Commonwealth v. Martin

125 Mass. 394 | Mass. | 1878

Gray, C. J.

The second count is sufficient, being substantially like that the validity of which was affirmed in Commonwealth v. Webster, 5 Cush. 295, 323. The evidence at the trial was conflicting as to the manner and means of death, and it does not appear but that there was other evidence before the grand jury. The Chief Justice of the Superior Court therefore rightly refused to rule that the second count was not supported by the evidence; and his instructions to the jury were sufficiently favorable to the defendant.
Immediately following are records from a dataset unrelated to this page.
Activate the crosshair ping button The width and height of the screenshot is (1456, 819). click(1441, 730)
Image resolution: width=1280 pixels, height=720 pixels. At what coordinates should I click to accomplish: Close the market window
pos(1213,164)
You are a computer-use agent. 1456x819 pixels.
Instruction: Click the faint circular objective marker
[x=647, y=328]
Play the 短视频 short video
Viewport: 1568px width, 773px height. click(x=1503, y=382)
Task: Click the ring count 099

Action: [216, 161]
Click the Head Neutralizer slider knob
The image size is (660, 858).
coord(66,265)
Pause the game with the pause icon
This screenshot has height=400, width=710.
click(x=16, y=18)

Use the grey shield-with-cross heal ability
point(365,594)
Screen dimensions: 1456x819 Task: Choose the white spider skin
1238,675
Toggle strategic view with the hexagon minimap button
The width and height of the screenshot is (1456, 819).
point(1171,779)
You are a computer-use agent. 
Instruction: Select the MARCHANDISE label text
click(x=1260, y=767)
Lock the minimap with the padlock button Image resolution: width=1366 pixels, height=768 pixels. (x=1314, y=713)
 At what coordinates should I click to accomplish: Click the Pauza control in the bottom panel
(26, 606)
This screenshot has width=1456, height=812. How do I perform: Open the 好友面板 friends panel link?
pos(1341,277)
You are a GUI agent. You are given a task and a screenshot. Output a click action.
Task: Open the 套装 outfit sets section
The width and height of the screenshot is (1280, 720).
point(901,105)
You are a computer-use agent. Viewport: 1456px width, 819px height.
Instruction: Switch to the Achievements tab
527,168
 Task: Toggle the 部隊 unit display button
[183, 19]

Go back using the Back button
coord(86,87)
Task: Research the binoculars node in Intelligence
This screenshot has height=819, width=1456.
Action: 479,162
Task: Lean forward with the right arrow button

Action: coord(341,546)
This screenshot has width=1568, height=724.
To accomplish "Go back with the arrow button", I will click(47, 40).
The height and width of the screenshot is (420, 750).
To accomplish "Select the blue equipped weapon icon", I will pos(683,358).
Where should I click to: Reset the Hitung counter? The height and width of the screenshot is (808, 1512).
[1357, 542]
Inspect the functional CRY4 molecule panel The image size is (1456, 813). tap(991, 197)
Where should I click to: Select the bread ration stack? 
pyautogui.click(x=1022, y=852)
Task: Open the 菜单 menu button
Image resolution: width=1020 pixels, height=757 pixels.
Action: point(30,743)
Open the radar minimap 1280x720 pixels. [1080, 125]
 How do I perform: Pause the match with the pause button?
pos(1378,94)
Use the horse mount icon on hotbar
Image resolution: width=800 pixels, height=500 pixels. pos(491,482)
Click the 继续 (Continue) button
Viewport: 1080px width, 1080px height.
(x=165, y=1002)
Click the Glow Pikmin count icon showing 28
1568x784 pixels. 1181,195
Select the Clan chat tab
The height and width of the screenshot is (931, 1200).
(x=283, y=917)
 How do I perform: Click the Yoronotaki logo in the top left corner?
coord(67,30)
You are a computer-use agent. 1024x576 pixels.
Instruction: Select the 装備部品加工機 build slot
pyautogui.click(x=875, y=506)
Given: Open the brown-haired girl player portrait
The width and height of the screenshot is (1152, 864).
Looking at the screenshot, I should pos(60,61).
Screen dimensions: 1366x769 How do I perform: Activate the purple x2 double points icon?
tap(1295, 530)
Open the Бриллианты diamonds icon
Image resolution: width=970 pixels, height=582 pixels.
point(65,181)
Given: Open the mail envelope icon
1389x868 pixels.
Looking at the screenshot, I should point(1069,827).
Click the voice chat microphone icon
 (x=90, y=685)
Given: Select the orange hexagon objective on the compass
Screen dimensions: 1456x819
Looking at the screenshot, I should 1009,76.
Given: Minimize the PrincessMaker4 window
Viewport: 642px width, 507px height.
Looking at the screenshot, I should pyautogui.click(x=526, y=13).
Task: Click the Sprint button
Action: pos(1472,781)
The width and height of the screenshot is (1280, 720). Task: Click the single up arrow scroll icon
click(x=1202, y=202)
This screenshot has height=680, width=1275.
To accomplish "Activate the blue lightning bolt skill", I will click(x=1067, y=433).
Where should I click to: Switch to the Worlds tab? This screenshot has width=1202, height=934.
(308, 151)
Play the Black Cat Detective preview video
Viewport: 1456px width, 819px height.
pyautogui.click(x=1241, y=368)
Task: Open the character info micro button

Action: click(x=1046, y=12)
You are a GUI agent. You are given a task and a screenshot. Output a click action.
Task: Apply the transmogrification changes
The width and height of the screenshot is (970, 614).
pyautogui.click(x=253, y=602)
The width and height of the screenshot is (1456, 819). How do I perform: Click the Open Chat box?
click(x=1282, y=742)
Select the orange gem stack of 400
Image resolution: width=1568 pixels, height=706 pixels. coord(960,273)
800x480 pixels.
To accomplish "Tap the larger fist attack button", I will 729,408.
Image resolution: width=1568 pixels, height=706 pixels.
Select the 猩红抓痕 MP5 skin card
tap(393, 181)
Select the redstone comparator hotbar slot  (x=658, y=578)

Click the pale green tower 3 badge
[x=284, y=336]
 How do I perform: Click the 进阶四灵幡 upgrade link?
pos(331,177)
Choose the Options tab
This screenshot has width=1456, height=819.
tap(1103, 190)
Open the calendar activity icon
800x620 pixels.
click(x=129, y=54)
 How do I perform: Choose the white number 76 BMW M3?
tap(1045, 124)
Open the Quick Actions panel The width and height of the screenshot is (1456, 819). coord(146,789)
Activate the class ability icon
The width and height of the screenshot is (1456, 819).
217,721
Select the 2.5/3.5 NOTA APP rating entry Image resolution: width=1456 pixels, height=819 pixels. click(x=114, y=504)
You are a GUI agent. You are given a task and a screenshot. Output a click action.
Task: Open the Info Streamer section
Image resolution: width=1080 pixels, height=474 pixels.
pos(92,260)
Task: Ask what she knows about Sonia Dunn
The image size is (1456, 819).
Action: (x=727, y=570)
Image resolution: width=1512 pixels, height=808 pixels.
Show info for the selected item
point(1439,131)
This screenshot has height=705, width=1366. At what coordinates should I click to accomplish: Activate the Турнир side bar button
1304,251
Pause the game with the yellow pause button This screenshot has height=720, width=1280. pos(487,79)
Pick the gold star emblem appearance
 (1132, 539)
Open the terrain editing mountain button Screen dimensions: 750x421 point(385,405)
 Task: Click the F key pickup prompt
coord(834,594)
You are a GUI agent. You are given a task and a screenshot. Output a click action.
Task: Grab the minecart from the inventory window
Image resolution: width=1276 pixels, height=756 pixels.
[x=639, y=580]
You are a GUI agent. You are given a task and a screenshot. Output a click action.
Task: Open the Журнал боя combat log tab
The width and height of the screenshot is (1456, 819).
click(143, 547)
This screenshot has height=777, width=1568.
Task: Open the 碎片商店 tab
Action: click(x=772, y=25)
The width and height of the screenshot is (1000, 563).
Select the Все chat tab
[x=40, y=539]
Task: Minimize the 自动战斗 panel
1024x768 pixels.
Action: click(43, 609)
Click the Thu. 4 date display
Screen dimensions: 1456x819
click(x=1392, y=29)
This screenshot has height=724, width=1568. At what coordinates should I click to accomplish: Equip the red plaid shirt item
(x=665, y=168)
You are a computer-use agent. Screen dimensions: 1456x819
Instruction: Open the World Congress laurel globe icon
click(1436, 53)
When an indictment charges the defendant in one count with killing by a certain weapon, and in another count with killing by means and instruments to the grand jurors unknown, and at the trial the killing by the defendant is proved beyond a reasonable doubt, and there is no evidence of the particular means of death, the jury may convict on the second count. Commonwealth v. Tompson, 2 Cush. 551. Commonwealth v. Thornton, 14 Gray, 41. Commonwealth v. Glover, 111 Mass. 395, 401. The objection, made in argument, that the instructions given covered only the means, weapons or instruments by which, and not the way or manner in which, the killing was done, does not appear to have been suggested at the trial and is not open to the defendant. Exceptions overruled.